> [Task to complete]:
Reproduce, unaltered, the line with "Viewport: 459px width, 323px" along with every line that follows it in the records, up to the last.

> [Available data]:
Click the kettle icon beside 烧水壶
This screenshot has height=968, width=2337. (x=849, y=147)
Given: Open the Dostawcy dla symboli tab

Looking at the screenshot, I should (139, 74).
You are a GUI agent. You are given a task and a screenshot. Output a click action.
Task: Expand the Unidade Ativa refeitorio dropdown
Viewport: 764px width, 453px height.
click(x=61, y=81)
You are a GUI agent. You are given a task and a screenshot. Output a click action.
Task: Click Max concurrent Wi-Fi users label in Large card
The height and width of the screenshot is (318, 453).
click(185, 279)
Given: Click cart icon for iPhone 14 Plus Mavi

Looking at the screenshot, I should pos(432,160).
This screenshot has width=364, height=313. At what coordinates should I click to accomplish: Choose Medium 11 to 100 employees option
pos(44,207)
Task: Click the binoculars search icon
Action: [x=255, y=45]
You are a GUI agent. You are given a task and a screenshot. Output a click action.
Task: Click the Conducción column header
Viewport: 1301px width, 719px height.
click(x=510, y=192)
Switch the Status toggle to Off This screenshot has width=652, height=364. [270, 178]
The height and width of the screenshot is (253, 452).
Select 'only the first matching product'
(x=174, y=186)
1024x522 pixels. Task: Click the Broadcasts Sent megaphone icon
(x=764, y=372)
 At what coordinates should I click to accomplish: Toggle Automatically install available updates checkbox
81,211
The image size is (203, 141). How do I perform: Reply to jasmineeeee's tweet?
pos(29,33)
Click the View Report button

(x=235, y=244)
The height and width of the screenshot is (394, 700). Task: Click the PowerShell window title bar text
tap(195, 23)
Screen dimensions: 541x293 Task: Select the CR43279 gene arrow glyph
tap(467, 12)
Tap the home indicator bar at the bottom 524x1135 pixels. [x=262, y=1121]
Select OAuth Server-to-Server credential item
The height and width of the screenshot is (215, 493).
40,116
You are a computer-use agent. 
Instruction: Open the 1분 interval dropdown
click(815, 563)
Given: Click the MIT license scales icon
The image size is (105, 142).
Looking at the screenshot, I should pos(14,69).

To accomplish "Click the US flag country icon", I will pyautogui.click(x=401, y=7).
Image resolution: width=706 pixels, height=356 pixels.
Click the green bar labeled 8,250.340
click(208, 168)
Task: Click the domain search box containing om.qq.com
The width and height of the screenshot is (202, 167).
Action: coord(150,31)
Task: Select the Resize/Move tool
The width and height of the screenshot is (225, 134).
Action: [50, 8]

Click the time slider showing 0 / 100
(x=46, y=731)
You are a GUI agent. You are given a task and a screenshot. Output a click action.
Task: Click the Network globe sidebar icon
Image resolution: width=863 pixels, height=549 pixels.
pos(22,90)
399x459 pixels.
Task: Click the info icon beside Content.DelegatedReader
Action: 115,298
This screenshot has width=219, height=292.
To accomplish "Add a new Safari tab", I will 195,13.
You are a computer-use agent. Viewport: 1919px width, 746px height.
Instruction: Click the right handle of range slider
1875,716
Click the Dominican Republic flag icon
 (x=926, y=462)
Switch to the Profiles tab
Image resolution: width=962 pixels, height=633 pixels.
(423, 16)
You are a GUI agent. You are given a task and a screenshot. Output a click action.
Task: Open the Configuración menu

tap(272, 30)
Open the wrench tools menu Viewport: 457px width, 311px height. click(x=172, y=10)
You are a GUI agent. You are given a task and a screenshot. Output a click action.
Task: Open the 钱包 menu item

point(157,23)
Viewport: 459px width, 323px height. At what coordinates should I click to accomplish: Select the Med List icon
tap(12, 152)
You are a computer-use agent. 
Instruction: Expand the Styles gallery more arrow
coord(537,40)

> [Solved problem]:
Viewport: 459px width, 323px height. At what coordinates should I click to accomplish: Select the Med List icon
tap(12, 152)
You are a computer-use agent. 
Instruction: Expand the Styles gallery more arrow
coord(537,40)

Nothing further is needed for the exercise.